ACTIVITY:
Set down the line containing "Task: Select the Length label text" and each line after it through the last line of the records, exactly, leaving pictures out.

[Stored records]
-*-

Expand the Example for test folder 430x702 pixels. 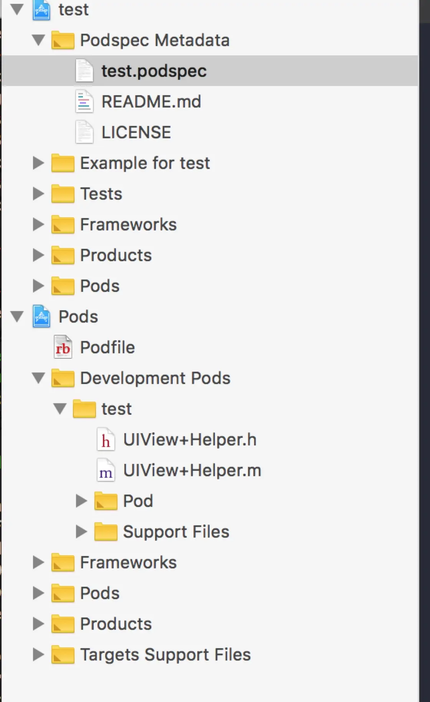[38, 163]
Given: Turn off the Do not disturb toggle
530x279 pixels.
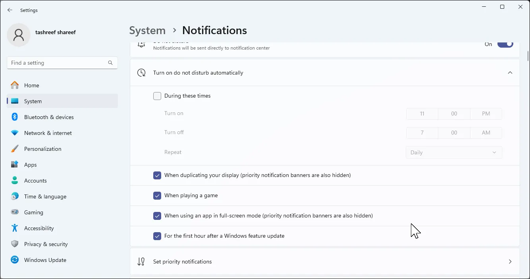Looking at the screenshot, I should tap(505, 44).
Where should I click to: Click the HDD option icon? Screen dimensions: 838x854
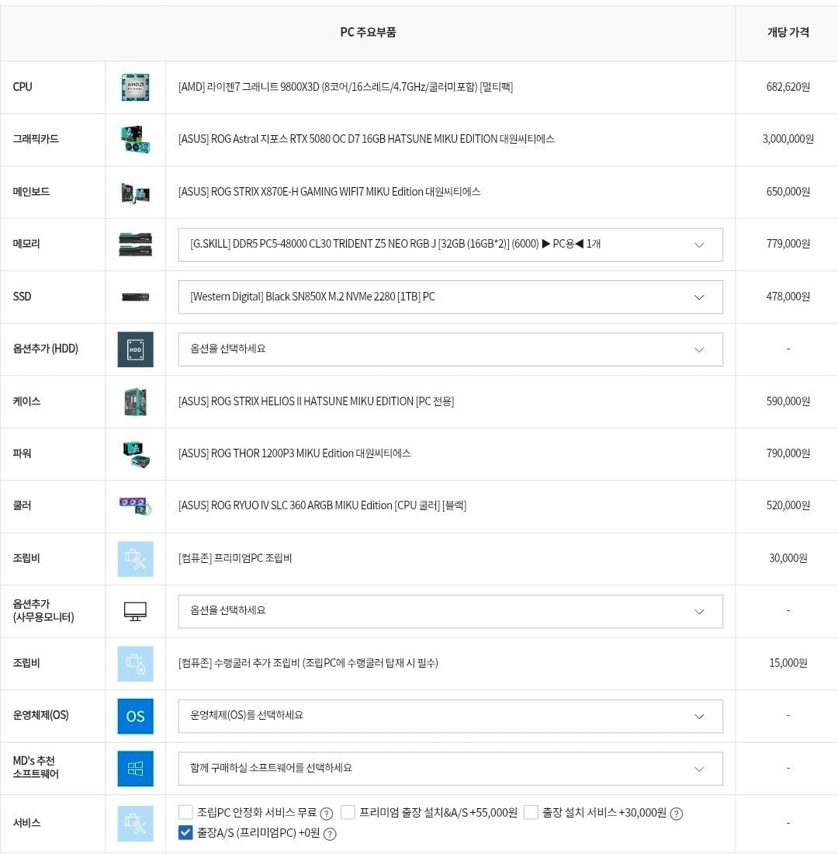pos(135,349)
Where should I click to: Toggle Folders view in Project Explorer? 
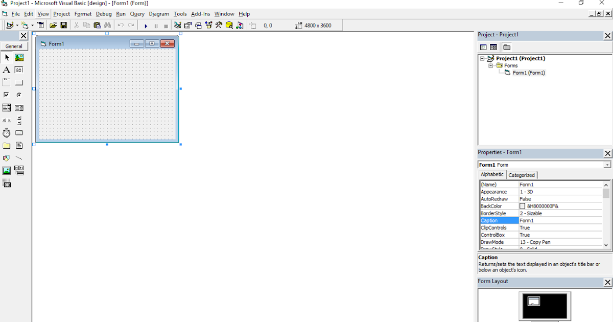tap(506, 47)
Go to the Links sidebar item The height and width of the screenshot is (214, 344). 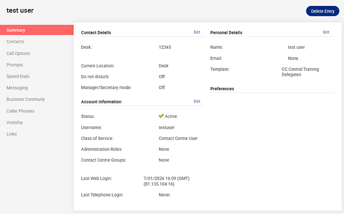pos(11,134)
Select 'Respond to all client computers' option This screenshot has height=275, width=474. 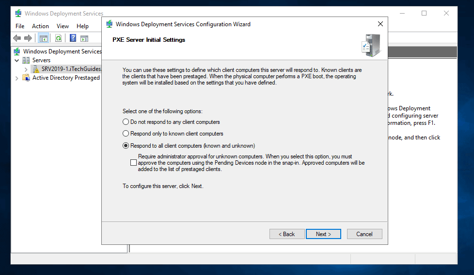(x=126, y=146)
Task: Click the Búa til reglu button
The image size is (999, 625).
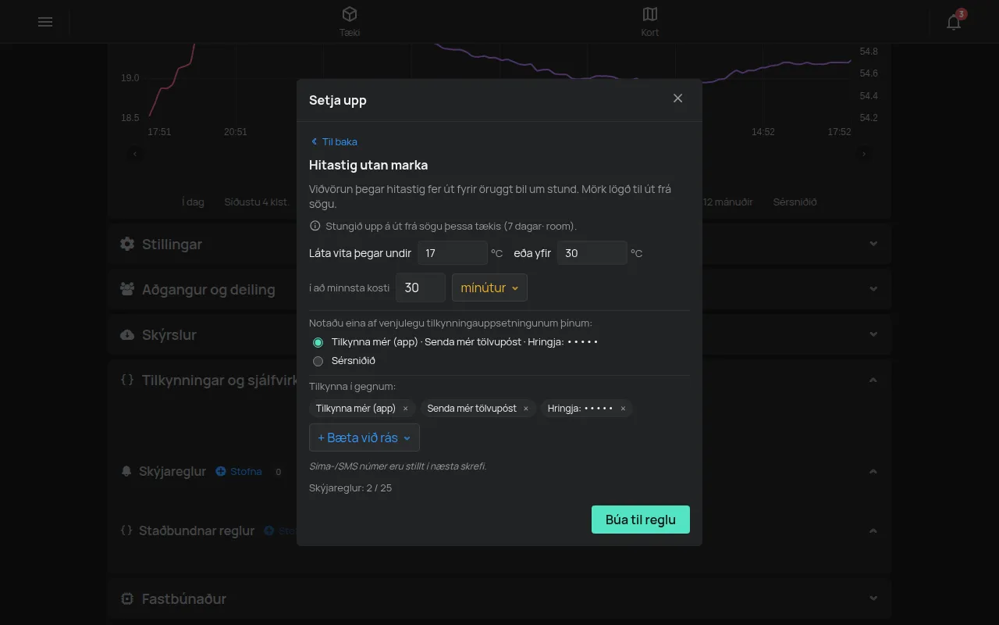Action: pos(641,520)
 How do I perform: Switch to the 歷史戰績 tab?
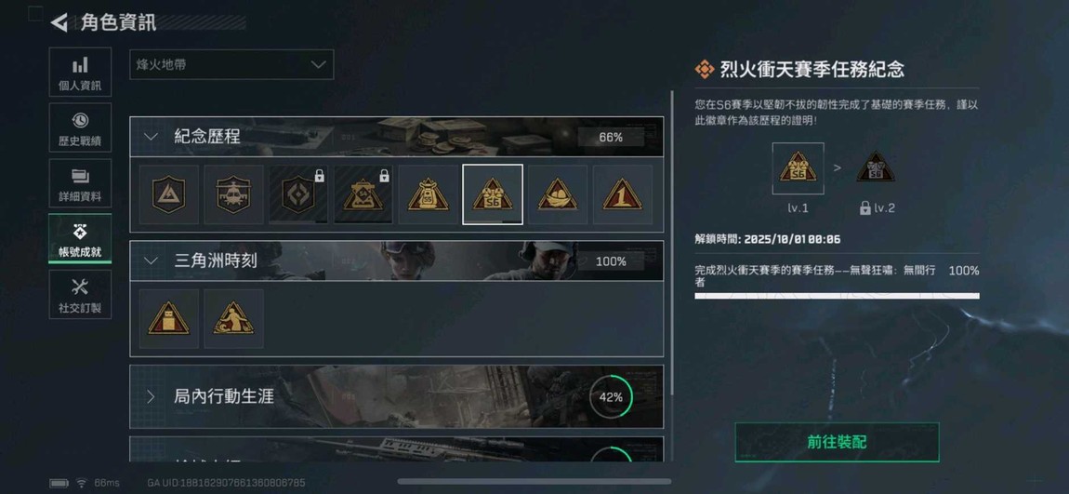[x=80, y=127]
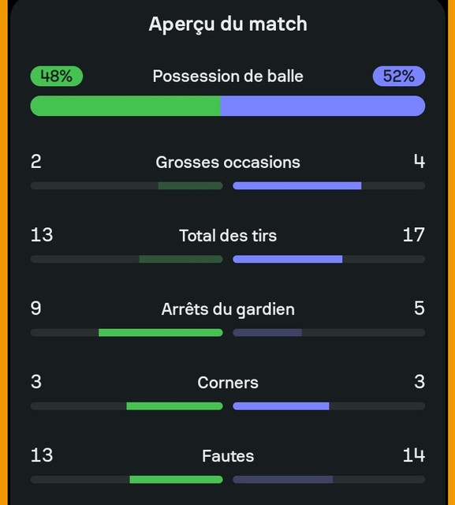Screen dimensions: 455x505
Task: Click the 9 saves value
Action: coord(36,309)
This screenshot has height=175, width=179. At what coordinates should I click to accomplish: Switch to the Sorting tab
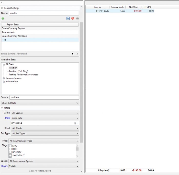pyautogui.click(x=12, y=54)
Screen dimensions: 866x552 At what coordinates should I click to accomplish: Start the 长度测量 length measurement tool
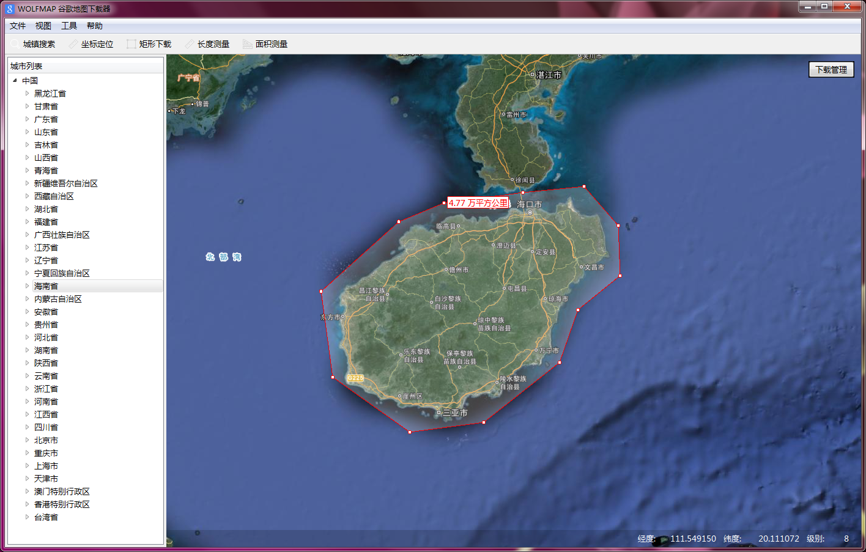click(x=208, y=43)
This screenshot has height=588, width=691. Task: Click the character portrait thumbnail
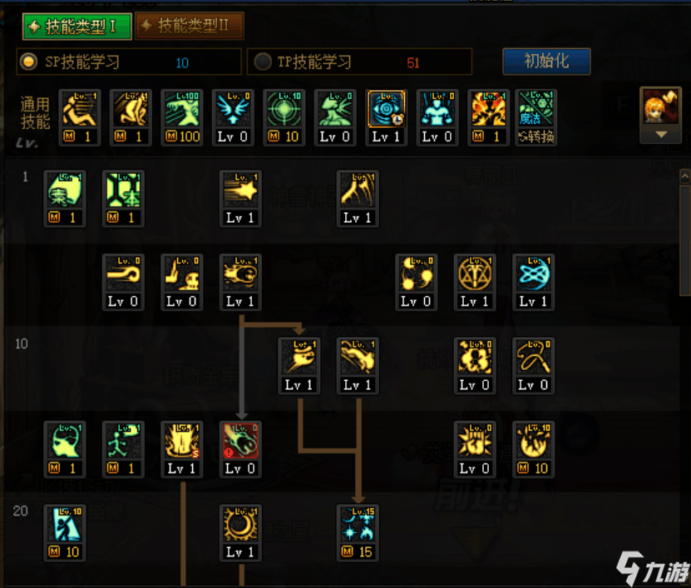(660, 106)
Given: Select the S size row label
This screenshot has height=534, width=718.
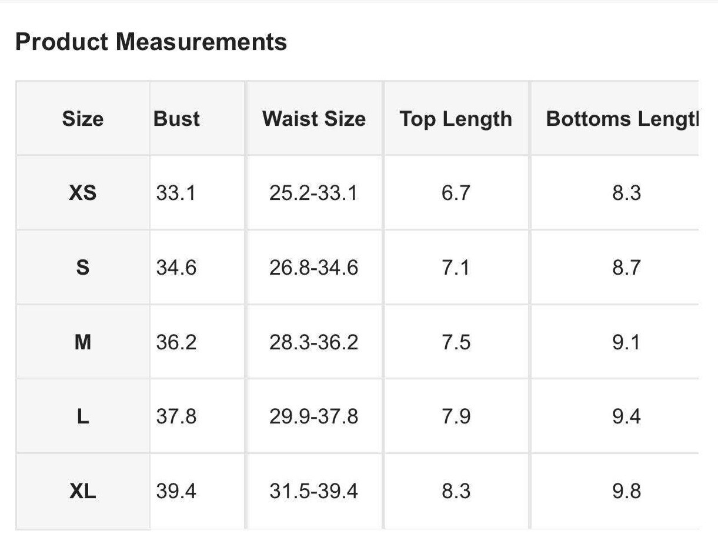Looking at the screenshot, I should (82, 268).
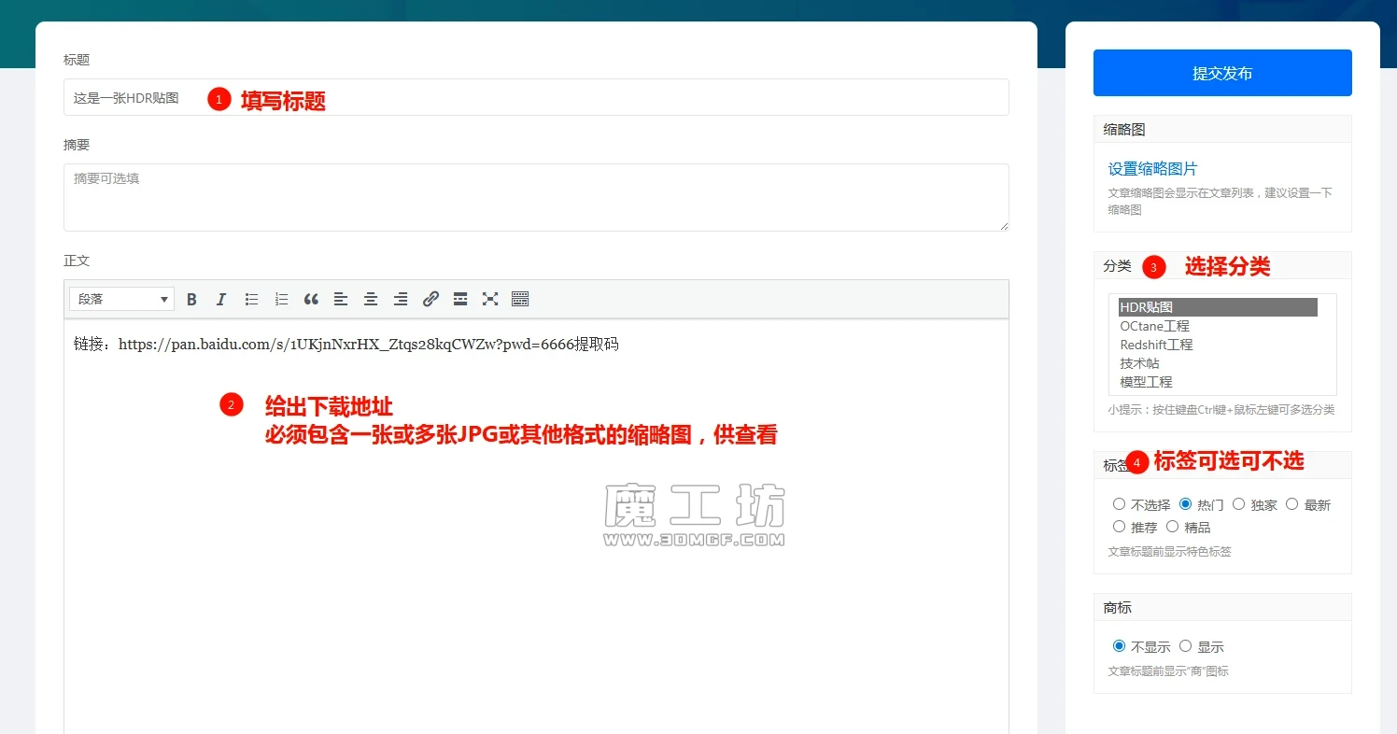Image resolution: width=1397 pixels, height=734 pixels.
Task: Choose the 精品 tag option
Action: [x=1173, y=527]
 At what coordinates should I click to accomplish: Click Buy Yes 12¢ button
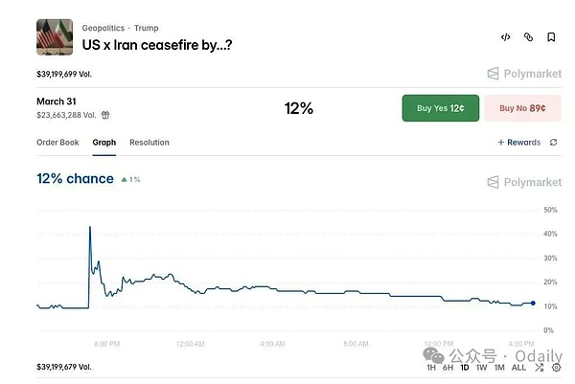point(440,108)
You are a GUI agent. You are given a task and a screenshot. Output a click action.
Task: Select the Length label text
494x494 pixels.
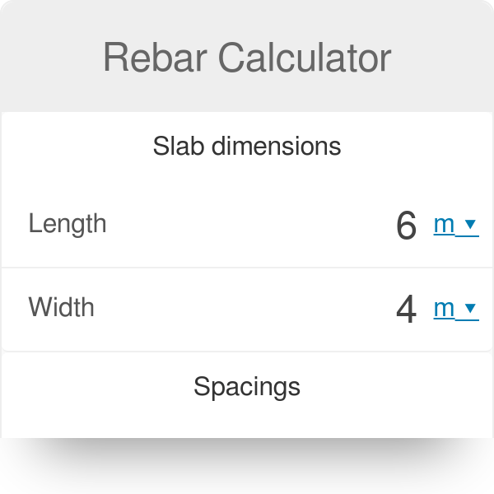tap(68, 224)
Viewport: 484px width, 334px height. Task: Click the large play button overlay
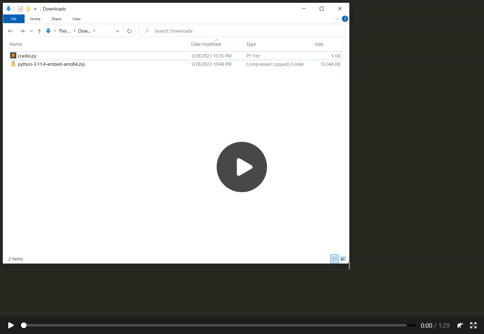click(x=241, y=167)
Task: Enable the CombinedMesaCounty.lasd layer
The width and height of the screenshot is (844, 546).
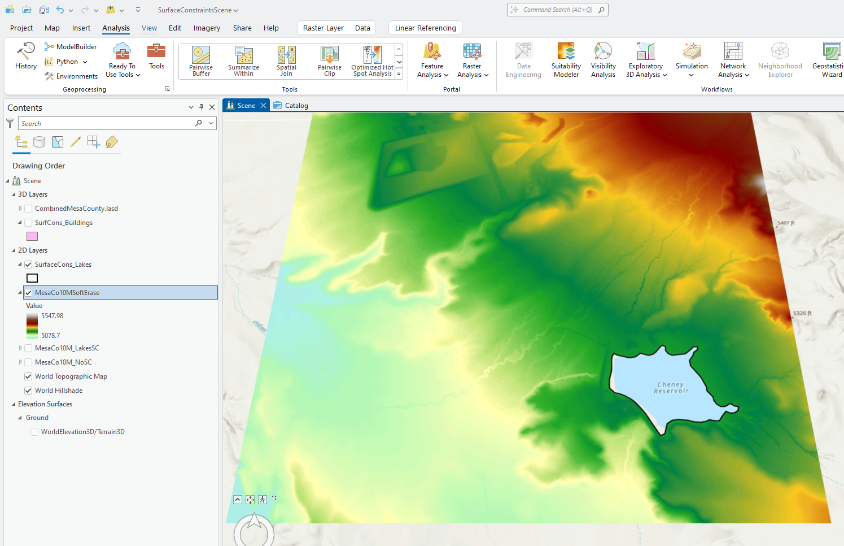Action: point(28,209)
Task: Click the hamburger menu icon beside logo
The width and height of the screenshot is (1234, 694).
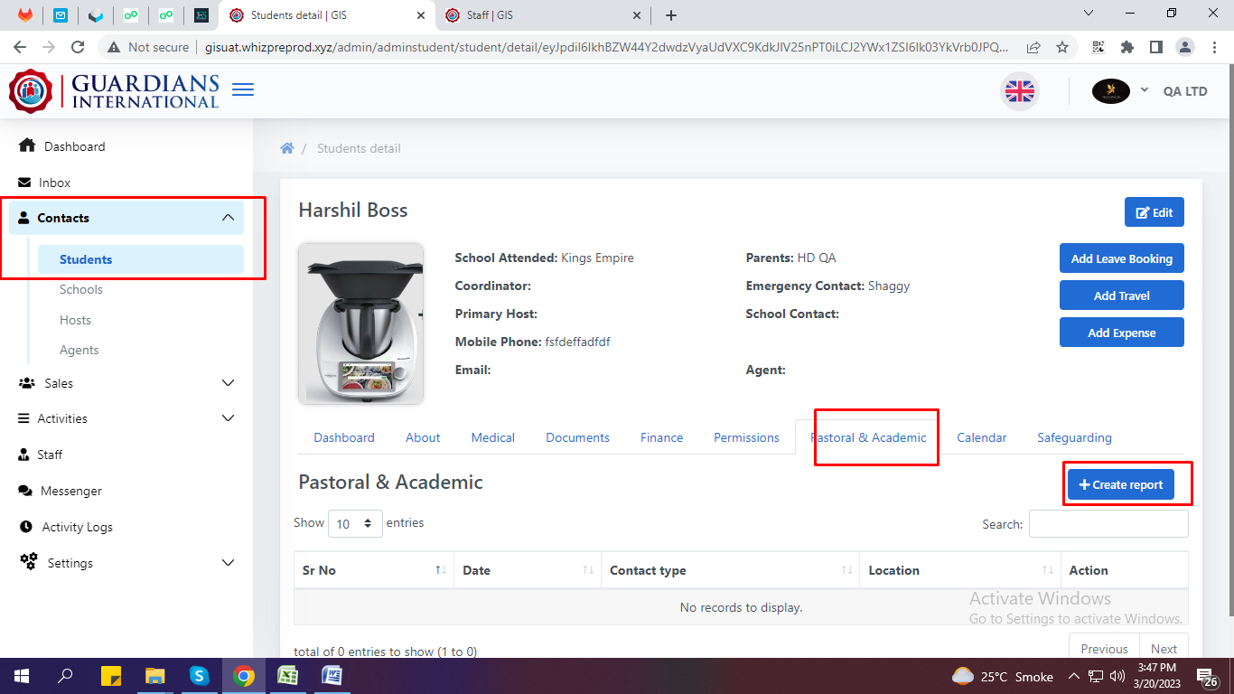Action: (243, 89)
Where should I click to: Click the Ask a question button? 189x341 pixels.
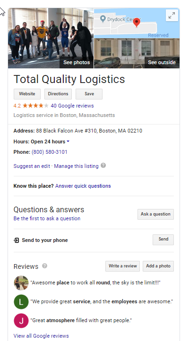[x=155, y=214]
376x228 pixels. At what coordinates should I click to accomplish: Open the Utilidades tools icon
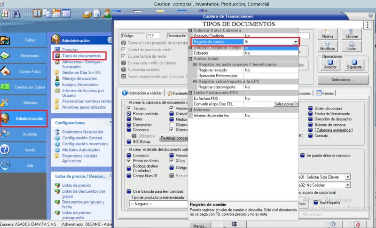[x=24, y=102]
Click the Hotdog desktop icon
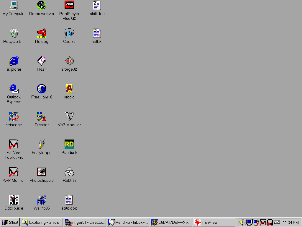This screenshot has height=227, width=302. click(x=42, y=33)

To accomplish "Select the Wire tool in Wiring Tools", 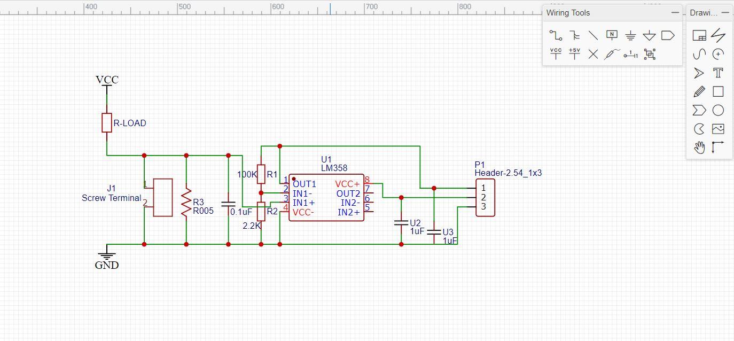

-*-

SOLUTION FOR THIS TASK:
Task: Select the Length label text
494x494 pixels.
tap(68, 224)
Viewport: 484px width, 334px height. Task: Click the large play button overlay
click(x=241, y=167)
Task: Enable the CombinedMesaCounty.lasd layer
The width and height of the screenshot is (844, 546).
Action: point(28,209)
Task: Click the hamburger menu icon beside logo
The width and height of the screenshot is (1234, 694).
Action: (243, 89)
Where should I click to: Click the Ask a question button? 189x341 pixels.
[x=155, y=214]
376x228 pixels. At what coordinates should I click to accomplish: Open the Utilidades tools icon
[x=24, y=102]
Click the Hotdog desktop icon
This screenshot has height=227, width=302. click(x=42, y=33)

To accomplish "Select the Wire tool in Wiring Tools", 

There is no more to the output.